WHAT IS EXPECTED
Copy everything in the data below exactly except the pictures.

• • • •

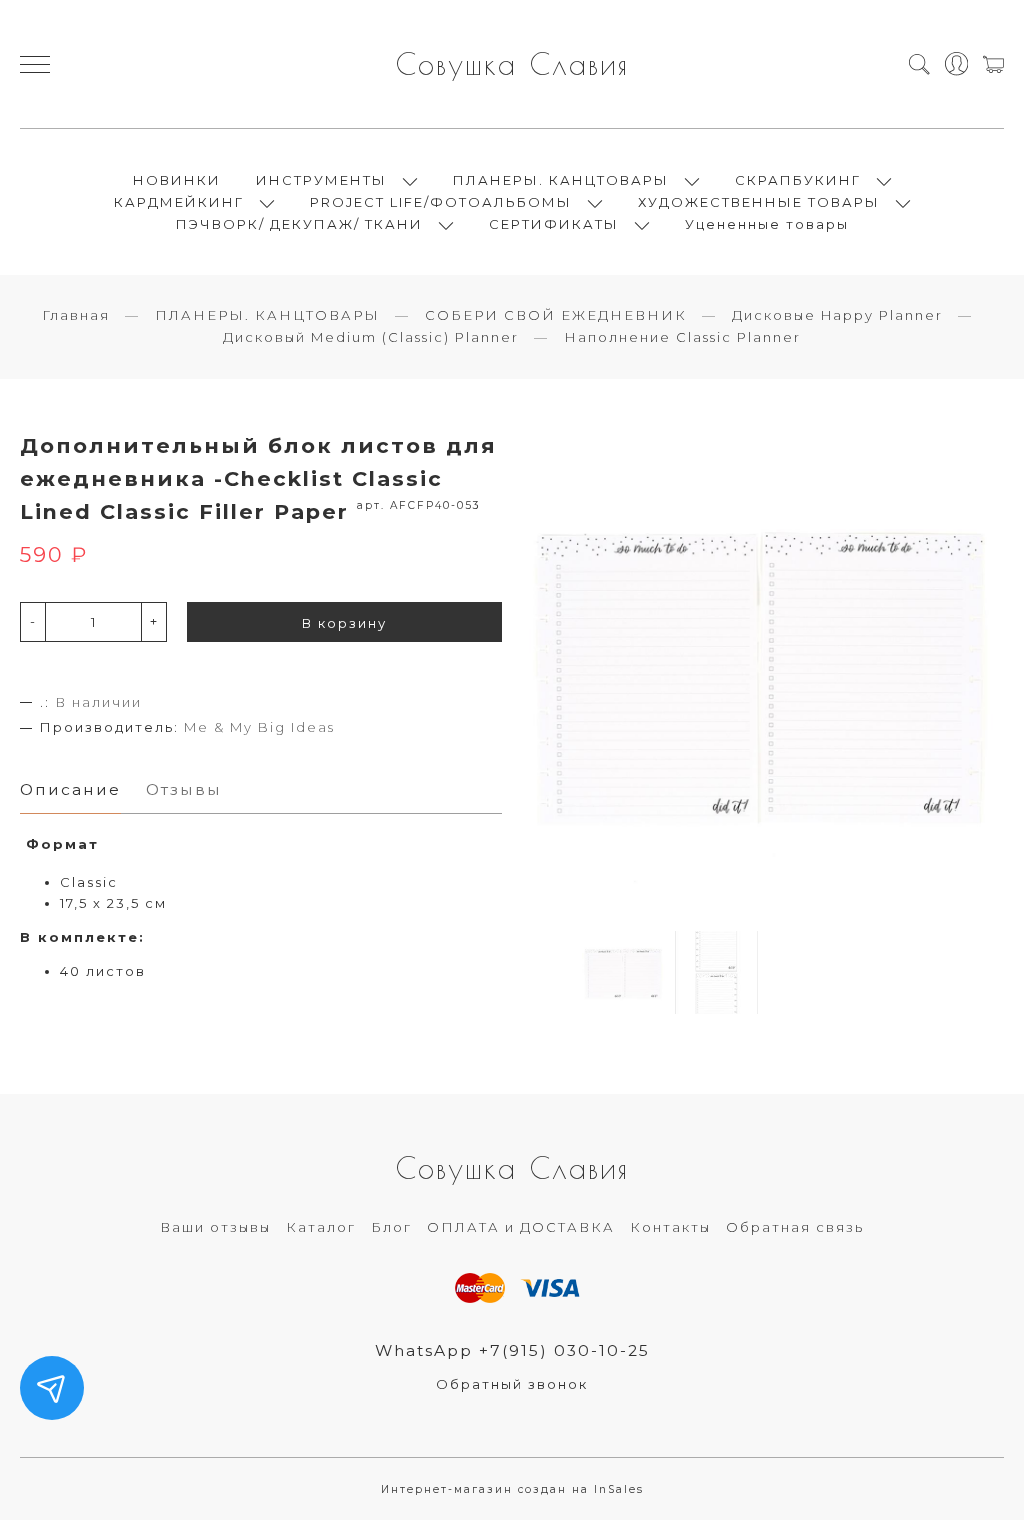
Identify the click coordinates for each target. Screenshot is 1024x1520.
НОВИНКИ (177, 180)
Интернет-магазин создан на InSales (512, 1489)
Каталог (321, 1227)
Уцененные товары (767, 224)
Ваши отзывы (215, 1227)
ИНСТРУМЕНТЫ (321, 180)
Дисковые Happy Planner (837, 315)
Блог (391, 1227)
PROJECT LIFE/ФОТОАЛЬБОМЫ (441, 202)
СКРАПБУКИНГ (798, 180)
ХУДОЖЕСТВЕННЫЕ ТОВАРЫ (759, 202)
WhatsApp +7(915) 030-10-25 (512, 1350)
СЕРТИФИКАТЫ (554, 224)
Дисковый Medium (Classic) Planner (371, 337)
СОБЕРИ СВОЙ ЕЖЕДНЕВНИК (556, 315)
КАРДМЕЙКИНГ (179, 202)
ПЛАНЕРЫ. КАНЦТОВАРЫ (561, 180)
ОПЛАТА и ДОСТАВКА (521, 1227)
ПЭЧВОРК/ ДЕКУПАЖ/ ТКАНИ (299, 224)
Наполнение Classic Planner (682, 337)
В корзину (344, 623)
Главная (76, 315)
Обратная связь (795, 1227)
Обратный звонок (512, 1384)
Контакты (670, 1227)
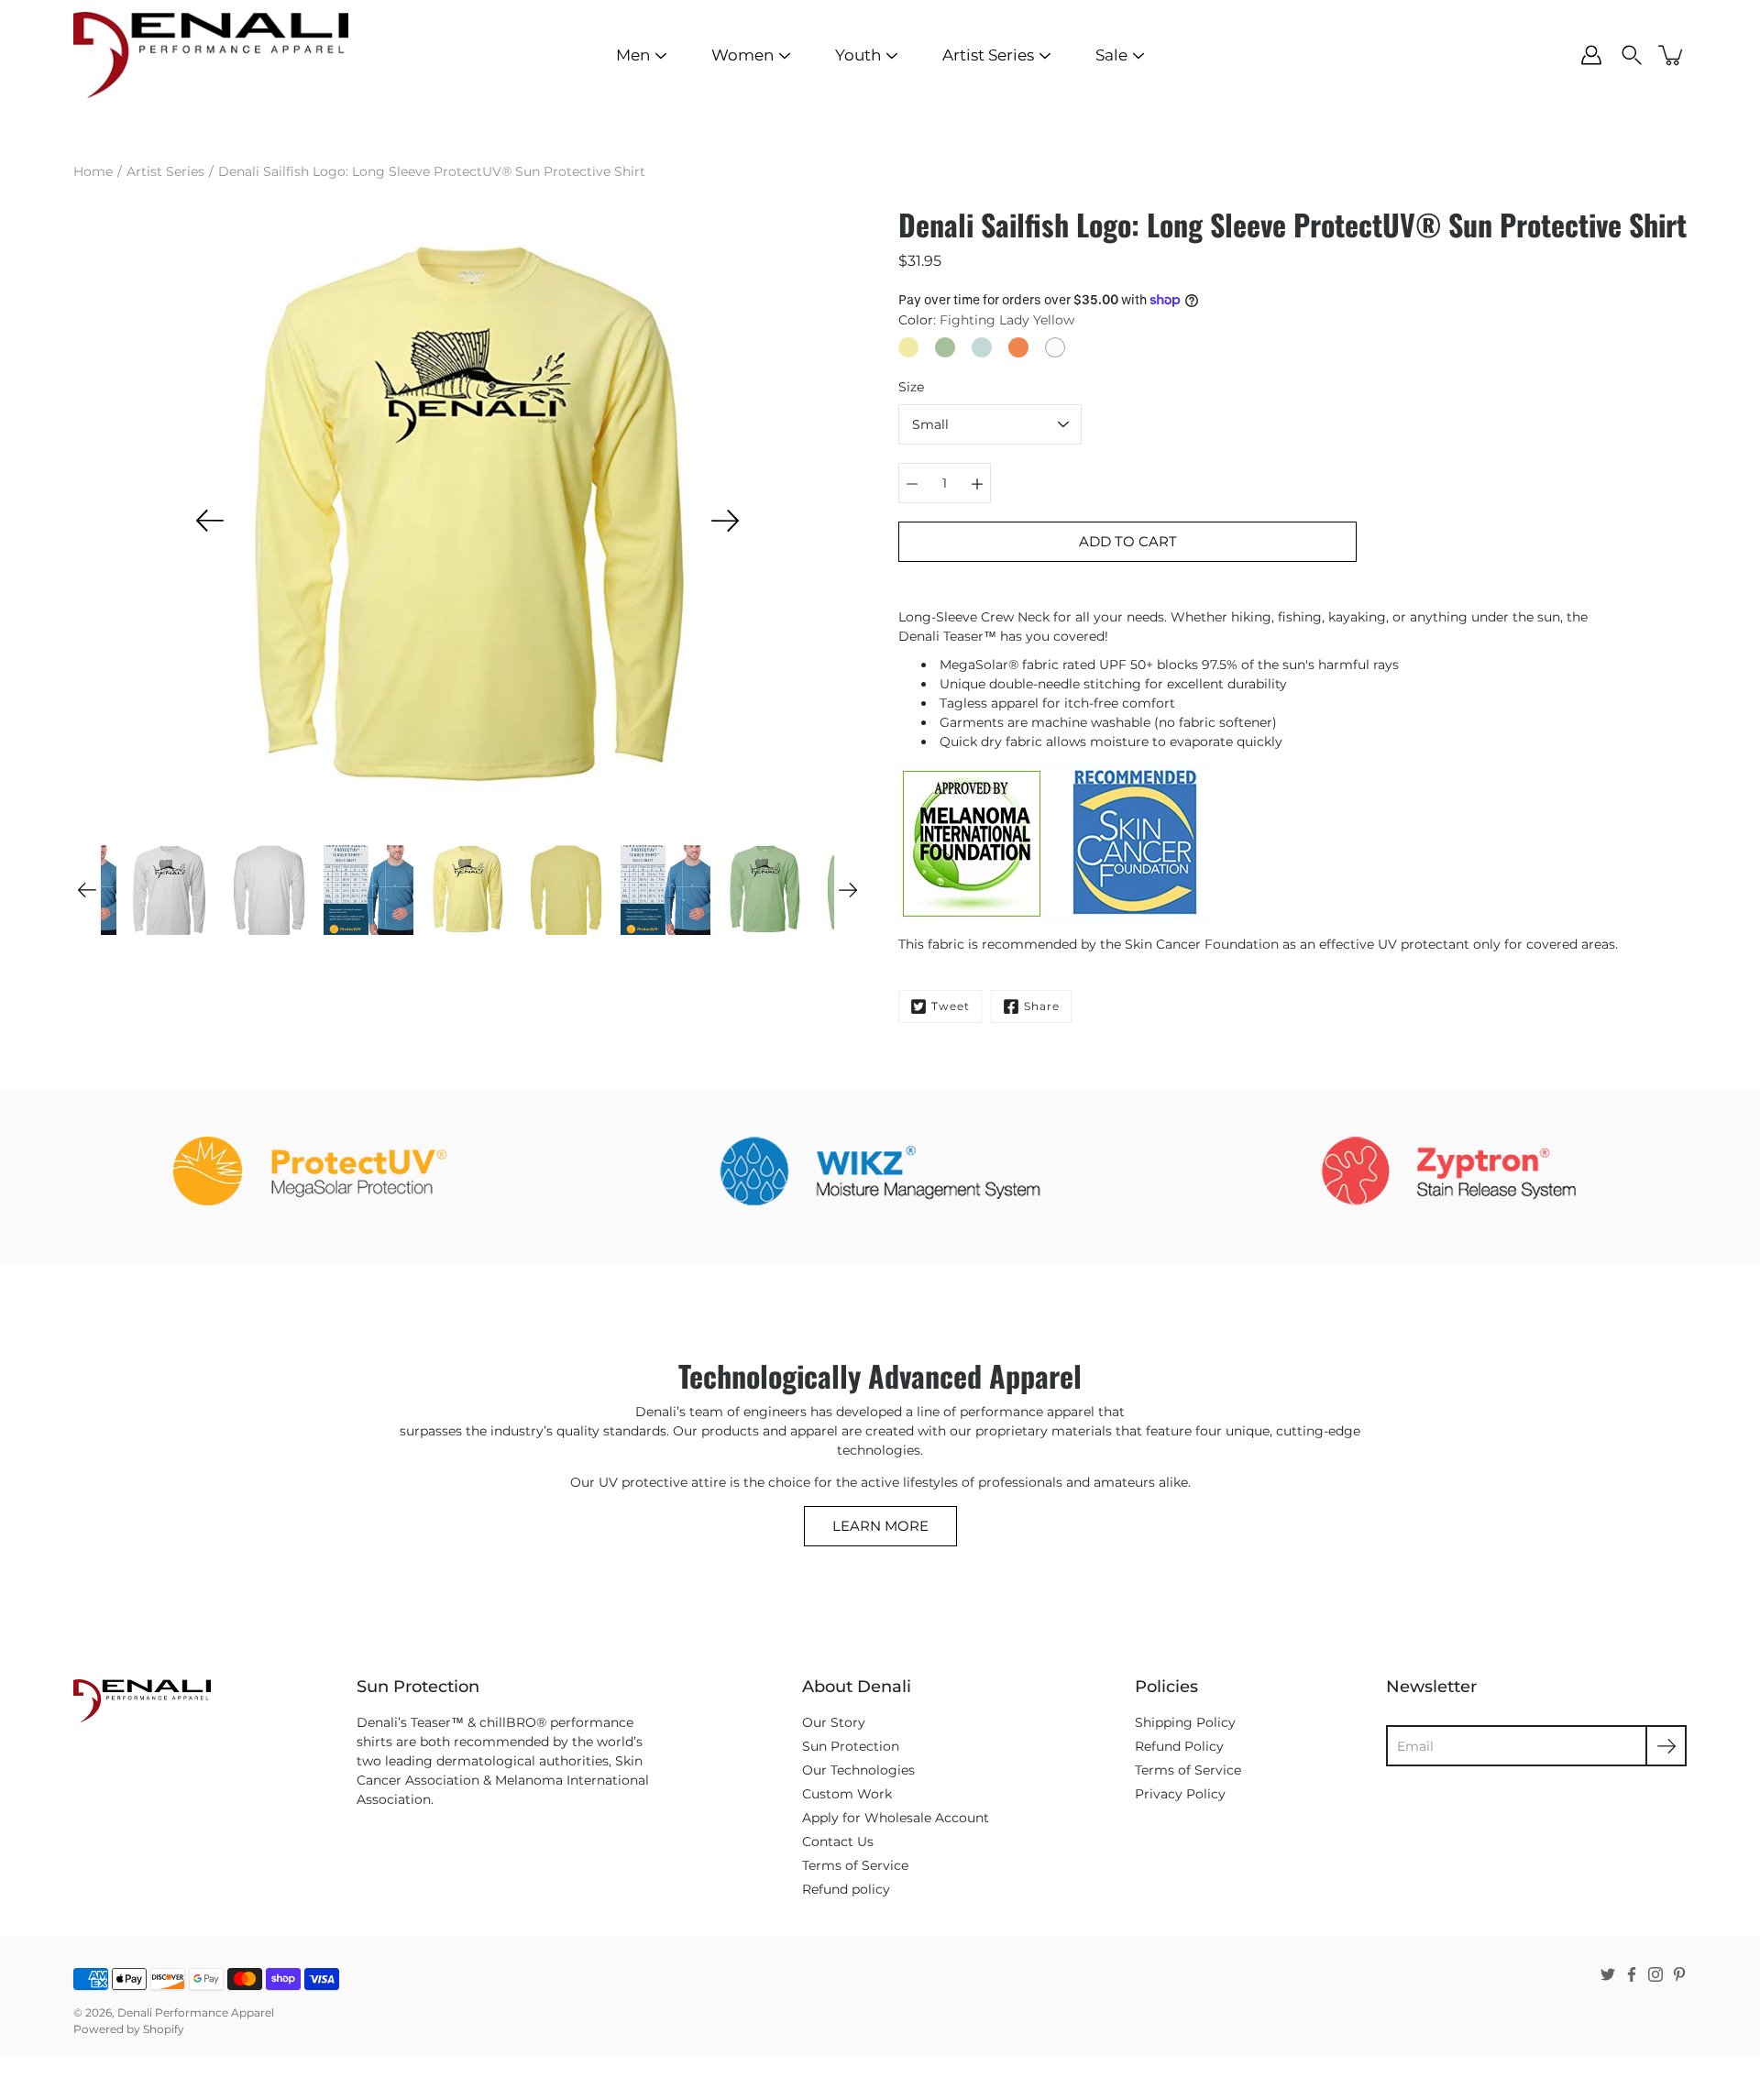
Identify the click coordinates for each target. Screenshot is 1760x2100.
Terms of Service (855, 1865)
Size (911, 387)
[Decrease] (912, 483)
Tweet (950, 1006)
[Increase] (977, 483)
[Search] (1631, 55)
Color (986, 320)
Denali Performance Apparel (195, 2012)
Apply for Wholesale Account (895, 1817)
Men (633, 55)
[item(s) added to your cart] (1672, 55)
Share (1042, 1006)
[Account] (1591, 55)
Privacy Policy (1180, 1794)
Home (93, 171)
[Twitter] (1607, 1974)
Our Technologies (858, 1770)
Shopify (163, 2029)
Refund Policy (1179, 1746)
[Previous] (210, 520)
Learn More (880, 1525)
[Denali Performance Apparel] (210, 55)
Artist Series (988, 55)
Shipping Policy (1185, 1722)
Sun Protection (850, 1746)
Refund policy (846, 1889)
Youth (858, 55)
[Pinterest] (1679, 1974)
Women (742, 55)
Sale (1111, 55)
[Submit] (1666, 1745)
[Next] (725, 520)
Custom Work (847, 1794)
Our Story (833, 1722)
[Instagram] (1655, 1974)
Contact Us (838, 1841)
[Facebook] (1631, 1974)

• • • •

TASK RESPONSE
Identify the click coordinates for each target. Screenshot is 1024x1520.
НОВИНКИ (177, 180)
Интернет-магазин создан на InSales (512, 1489)
Каталог (321, 1227)
Уцененные товары (767, 224)
Ваши отзывы (215, 1227)
ИНСТРУМЕНТЫ (321, 180)
Дисковые Happy Planner (837, 315)
Блог (391, 1227)
PROJECT LIFE/ФОТОАЛЬБОМЫ (441, 202)
СКРАПБУКИНГ (798, 180)
ХУДОЖЕСТВЕННЫЕ ТОВАРЫ (759, 202)
WhatsApp +7(915) 030-10-25 (512, 1350)
СЕРТИФИКАТЫ (554, 224)
Дисковый Medium (Classic) Planner (371, 337)
СОБЕРИ СВОЙ ЕЖЕДНЕВНИК (556, 315)
КАРДМЕЙКИНГ (179, 202)
ПЛАНЕРЫ. КАНЦТОВАРЫ (561, 180)
ОПЛАТА и ДОСТАВКА (521, 1227)
ПЭЧВОРК/ ДЕКУПАЖ/ ТКАНИ (299, 224)
Наполнение Classic Planner (682, 337)
В корзину (344, 623)
Главная (76, 315)
Обратная связь (795, 1227)
Обратный звонок (512, 1384)
Контакты (670, 1227)
Identify the click coordinates for each target. Screenshot is 1760x2100.
Terms of Service (855, 1865)
Size (911, 387)
[Decrease] (912, 483)
Tweet (950, 1006)
[Increase] (977, 483)
[Search] (1631, 55)
Color (986, 320)
Denali Performance Apparel (195, 2012)
Apply for Wholesale Account (895, 1817)
Men (633, 55)
[item(s) added to your cart] (1672, 55)
Share (1042, 1006)
[Account] (1591, 55)
Privacy Policy (1180, 1794)
Home (93, 171)
[Twitter] (1607, 1974)
Our Technologies (858, 1770)
Shopify (163, 2029)
Refund Policy (1179, 1746)
[Previous] (210, 520)
Learn More (880, 1525)
[Denali Performance Apparel] (210, 55)
Artist Series (988, 55)
Shipping Policy (1185, 1722)
Sun Protection (850, 1746)
Refund policy (846, 1889)
Youth (858, 55)
[Pinterest] (1679, 1974)
Women (742, 55)
Sale (1111, 55)
[Submit] (1666, 1745)
[Next] (725, 520)
Custom Work (847, 1794)
Our Story (833, 1722)
[Instagram] (1655, 1974)
Contact Us (838, 1841)
[Facebook] (1631, 1974)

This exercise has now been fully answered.